Le « chaînon » manquant du titre s’incarne à l’écran sous les traits d’un vieux singe habillé en majordome qui fut jadis la vedette d’un cirque – vedette enflammée, d’où sa fascination pour le feu. Choix on ne peut plus intéressant puisque l’univers circassien, associé au dressage qu’il fait subir à ses animaux, atteste cet état intermédiaire entre l’homme et la bête, quoique la distinction entre eux s’avère floue, en témoigne l’ouverture post-générique du film au cours de laquelle le professeur interroge ses étudiants sur la différence fondamentale entre l’humain et le singe.
Le récit offre ainsi une parabole du processus de civilisation imposé ici à l’animal, processus d’apprentissage dont le dérèglement conduit les protagonistes à se bestialiser : un plan montre Jane accroupie sur le sol tel un primate, de la même façon que les déplacements de Steven ont quelque chose de simiesque. La redistribution des espèces permet au long métrage d’éviter l’anthropomorphisme, restitue celles-ci dans la brutalité congénitale de leurs rapports, y compris sociaux – les relations qui unissent le professeur et son assistance sont marquées par une subordination stricte teintée de misogynie. Link peut alors se lire comme l’histoire d’une vengeance, celle d’un animal dénaturé qui, confronté à sa disparition imminente, se révolte ; il périra d’ailleurs en héros tragique par sa seule passion : le feu. Aussi échappe-t-il au manichéisme qui définit tant de productions horrifiques mettant en scène des animaux sadiques ; une opacité certaine règne sur l’orang-outan, ses motivations ne sont jamais explicitées ni verbalisées : un regard, ouvert à l’interprétation.

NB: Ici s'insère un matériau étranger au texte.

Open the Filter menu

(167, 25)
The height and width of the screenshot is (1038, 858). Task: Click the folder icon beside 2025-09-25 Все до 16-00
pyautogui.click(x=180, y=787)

La mise en scène de Richard Franklin, d’une maîtrise remarquable, multiplie elle aussi les focalisations et construit une impression de surveillance permanente, à la limite de la paranoïa. Dès qu’elle entre dans le domaine du manoir, Jane est en danger : les chiens errants, les visites impromptues, la violence des singes… Pourtant, elle ne devient jamais une victime à sauver, et l’irruption du petit-ami mute en sauvetage de ce même petit-ami. Non seulement elle sait seule se tirer d’embarras, mais elle aide également son entourage, jusqu’au jeune chimpanzé prétendument mignon. Il y a donc ici un sous-texte féministe important, mais guère démonstratif, qui pose la question de l’épanouissement d’une femme dans un milieu exclusivement masculin – puisque la femelle Vaudou ne fait pas long feu. Himp et Link traduisent deux états de la prédation : la naissance du désir, avec cette tache suggestive sur la robe de la jeune femme à son arrivée ; le voyeurisme transformé en jalousie quand le vieux majordome suspecte une attirance de la nouvelle venue pour le plus jeune, Himp. La sexualisation du personnage de Jane n’intervient d’ailleurs qu’une fois par le point de vue de Link, dans la salle de bain.
Preuve supplémentaire de l’intelligence redoutable de ce film à l’atmosphère unique, tout à la fois oppressante, terrifiante, tragique et drôle. La partition musicale que signe Jerry Goldsmith achève de faire de Link un chef-d’œuvre méconnu ou mésestimé, à (re)découvrir d’urgence dans sa version intégrale éditée chez Le Chat qui Fume.